A requirement of making a financial agreement a binding one is to have independent legal advice. In a recent case, the wife alleged that she was subject to duress from the husband, when it came to two binding agreements- one signed just a few days before they married, and another signed shortly after they married.

In the case, Kennedy and Thorne, the husband and wife met on a dating site. She lived overseas and was 36. She spoke Greek. The husband was 67 and a property developer worth at least $18 million. The wife migrated to Australia under a spousal or prospective wife visa. Within a few months of living together in Australia, they married. After about four years they split up. It's not clear from the judgment how much the wife would receive under the second agreement, but at trial she sought $1.2 million, which seems clear would have been a lot more than she would have been entitled to under the second agreement.

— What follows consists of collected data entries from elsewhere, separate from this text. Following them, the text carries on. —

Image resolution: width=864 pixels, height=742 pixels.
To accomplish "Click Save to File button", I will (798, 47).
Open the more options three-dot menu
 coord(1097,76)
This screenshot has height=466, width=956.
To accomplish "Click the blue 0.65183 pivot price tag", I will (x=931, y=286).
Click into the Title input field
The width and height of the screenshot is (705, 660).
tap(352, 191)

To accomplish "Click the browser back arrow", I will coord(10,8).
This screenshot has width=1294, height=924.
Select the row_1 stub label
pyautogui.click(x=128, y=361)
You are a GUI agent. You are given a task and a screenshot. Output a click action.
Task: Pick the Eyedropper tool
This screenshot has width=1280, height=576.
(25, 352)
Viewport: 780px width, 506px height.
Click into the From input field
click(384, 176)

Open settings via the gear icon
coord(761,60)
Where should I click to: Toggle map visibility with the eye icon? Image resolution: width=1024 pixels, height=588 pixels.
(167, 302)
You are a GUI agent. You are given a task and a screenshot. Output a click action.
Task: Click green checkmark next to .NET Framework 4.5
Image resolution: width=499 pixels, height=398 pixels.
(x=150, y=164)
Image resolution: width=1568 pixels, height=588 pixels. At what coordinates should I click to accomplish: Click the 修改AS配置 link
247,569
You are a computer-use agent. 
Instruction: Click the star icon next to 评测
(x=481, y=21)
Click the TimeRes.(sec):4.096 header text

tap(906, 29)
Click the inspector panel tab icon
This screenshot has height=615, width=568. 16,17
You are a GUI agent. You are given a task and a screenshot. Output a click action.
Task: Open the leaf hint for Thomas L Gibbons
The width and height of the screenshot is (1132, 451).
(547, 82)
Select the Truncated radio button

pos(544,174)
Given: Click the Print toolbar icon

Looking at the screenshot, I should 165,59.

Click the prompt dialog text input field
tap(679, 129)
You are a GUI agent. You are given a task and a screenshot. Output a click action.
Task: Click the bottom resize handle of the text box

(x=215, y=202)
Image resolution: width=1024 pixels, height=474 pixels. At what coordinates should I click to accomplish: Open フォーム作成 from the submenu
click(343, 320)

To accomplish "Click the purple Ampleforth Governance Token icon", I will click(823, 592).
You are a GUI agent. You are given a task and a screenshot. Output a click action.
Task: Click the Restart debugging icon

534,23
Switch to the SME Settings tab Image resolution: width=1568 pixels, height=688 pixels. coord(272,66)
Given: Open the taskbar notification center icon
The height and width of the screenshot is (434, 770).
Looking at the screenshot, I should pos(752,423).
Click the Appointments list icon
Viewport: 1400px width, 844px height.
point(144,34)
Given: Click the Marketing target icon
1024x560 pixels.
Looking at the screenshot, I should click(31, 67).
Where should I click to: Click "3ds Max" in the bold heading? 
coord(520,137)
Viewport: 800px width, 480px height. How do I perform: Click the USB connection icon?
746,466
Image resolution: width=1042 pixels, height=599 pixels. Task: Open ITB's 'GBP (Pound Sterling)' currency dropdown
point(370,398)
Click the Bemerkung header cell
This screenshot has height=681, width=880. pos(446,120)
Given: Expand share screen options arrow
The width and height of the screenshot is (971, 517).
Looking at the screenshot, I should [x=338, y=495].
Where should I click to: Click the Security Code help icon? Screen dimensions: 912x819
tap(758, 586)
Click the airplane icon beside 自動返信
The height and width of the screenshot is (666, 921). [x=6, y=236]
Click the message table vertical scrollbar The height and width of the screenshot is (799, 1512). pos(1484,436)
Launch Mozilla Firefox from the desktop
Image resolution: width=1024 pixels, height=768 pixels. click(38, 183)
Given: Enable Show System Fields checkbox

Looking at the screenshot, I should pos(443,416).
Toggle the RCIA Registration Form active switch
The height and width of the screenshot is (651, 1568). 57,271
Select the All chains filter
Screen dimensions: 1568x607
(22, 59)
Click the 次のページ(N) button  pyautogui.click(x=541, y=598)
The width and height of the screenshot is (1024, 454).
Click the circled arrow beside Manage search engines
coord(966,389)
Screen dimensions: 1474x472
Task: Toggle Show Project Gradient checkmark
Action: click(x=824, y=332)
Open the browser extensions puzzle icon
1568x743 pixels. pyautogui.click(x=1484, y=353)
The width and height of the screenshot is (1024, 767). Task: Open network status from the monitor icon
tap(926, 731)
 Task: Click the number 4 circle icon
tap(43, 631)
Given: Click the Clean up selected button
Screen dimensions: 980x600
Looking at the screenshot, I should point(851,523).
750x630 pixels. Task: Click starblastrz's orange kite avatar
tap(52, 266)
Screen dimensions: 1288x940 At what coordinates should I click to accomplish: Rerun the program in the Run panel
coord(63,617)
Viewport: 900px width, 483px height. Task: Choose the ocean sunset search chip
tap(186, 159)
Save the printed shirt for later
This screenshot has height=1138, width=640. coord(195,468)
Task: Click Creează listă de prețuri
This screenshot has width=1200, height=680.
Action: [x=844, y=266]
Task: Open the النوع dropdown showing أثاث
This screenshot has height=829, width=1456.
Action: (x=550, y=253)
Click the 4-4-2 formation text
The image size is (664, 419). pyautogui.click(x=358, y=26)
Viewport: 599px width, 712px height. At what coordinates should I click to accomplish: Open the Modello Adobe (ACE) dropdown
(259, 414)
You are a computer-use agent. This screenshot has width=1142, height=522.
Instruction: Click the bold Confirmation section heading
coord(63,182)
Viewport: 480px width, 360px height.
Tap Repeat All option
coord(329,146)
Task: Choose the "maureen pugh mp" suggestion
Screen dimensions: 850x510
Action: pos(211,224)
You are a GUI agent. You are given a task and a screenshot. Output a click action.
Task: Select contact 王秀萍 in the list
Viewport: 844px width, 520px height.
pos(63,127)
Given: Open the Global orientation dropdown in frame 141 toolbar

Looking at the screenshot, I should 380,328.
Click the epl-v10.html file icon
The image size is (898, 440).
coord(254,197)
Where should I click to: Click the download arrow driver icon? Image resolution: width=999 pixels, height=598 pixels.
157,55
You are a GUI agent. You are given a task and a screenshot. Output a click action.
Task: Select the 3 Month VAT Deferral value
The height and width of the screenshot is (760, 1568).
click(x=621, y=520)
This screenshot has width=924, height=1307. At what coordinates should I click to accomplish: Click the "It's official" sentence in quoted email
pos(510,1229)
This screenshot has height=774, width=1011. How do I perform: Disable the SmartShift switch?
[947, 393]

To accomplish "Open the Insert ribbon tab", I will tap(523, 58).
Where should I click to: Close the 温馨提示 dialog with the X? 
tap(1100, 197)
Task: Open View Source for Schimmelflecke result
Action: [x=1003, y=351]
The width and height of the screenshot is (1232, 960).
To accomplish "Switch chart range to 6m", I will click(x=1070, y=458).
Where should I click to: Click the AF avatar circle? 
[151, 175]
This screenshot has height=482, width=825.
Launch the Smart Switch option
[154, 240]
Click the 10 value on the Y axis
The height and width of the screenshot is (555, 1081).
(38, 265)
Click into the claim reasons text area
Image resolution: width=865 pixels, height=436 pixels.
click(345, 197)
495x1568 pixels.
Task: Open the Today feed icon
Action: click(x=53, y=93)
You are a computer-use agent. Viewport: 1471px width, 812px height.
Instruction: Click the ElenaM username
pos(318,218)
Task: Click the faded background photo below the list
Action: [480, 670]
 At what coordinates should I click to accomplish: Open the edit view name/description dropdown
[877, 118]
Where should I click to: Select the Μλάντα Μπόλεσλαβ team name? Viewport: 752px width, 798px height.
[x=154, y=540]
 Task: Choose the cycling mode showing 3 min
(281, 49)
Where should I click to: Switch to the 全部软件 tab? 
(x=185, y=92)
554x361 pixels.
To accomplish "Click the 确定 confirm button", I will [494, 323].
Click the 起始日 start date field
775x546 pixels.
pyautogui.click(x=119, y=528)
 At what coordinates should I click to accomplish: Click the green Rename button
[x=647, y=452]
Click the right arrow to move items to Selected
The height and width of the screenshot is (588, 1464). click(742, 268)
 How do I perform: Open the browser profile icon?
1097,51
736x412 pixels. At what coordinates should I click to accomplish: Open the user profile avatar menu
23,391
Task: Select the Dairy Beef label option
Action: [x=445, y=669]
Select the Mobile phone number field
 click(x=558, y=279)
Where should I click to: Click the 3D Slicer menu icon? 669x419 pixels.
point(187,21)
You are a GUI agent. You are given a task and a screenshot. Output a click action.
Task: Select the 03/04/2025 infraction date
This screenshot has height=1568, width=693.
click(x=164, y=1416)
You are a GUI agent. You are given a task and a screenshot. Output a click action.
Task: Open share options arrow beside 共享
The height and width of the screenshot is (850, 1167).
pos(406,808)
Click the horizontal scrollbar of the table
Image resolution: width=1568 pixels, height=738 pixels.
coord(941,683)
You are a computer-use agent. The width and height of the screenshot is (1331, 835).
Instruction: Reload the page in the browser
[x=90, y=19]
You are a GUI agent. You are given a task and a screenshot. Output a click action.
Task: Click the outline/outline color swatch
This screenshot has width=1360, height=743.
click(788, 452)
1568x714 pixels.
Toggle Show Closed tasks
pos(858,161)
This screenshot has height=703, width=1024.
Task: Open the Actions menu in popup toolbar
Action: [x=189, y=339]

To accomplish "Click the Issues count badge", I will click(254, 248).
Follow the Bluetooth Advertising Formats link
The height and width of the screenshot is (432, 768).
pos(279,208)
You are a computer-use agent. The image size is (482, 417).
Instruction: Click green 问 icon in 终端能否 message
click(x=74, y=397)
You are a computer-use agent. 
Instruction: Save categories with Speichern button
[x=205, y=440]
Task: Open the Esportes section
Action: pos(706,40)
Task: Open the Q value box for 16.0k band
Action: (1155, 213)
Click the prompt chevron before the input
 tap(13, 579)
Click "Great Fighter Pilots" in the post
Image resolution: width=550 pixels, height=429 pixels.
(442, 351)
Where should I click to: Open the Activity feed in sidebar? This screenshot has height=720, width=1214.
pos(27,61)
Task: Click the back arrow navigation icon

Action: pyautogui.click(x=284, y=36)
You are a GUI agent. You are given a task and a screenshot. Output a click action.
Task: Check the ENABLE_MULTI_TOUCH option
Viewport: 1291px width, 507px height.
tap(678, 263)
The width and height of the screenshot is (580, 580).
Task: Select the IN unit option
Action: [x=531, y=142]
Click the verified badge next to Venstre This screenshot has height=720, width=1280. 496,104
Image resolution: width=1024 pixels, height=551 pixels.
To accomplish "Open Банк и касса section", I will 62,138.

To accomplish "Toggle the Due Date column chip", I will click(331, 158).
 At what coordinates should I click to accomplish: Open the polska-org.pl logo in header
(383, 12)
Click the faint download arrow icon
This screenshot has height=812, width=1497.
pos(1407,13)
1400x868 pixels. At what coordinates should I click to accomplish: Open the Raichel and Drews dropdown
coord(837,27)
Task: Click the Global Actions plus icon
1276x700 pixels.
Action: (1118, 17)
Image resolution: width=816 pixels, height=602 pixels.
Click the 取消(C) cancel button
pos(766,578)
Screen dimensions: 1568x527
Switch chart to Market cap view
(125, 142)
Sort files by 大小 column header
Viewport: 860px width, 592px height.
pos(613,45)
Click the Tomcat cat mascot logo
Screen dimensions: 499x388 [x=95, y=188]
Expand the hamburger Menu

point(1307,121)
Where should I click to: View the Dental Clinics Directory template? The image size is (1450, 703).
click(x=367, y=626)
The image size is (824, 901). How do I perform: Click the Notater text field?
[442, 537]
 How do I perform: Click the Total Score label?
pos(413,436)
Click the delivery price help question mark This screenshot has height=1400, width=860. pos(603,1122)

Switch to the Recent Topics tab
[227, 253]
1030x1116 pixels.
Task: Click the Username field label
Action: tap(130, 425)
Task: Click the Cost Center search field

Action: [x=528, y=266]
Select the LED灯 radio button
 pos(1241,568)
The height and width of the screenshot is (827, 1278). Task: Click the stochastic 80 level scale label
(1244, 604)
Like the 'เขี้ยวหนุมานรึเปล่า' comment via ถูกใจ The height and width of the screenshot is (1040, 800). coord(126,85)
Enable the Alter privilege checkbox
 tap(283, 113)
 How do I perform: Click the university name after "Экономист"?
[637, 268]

The wife's difficulty was that before she signed the agreements she was told by her solicitor not to sign because they were terrible agreements- one of them being one of the worst that the solicitor had seen. The Full Court found that because of this legal advice the wife was not under the duress that the trial judge had found:

  1. Here, the evidence relied on by the wife to establish duress is in summary as follows:
    1. From the moment the parties met the husband expressed to the wife that he would provide for her and look after her for life if she came to Australia and married him.
    2. The husband made it clear that the wife would need to sign a document prior to marrying that acknowledged his wealth was his and it would go to his children.
    1. The wife was at all times financially and emotionally dependent on the husband having permanently left and cut her ties with Country B, and being in Australia on a limited visa.
    1. Just prior to the wedding, the husband arranged an appointment for the wife with a solicitor for the purpose of the wife obtaining legal advice about the financial agreement prepared by the husband’s solicitor.
    2. Before seeing the solicitor, the husband told the wife that if she did not sign the agreement the wedding would be off, and he told the wife and the solicitor that the agreement was non-negotiable.
    3. The wife’s parents and her sister had arrived in Australia for the wedding.
    4. The husband drove the wife and her sister to the appointment with the solicitor and waited outside.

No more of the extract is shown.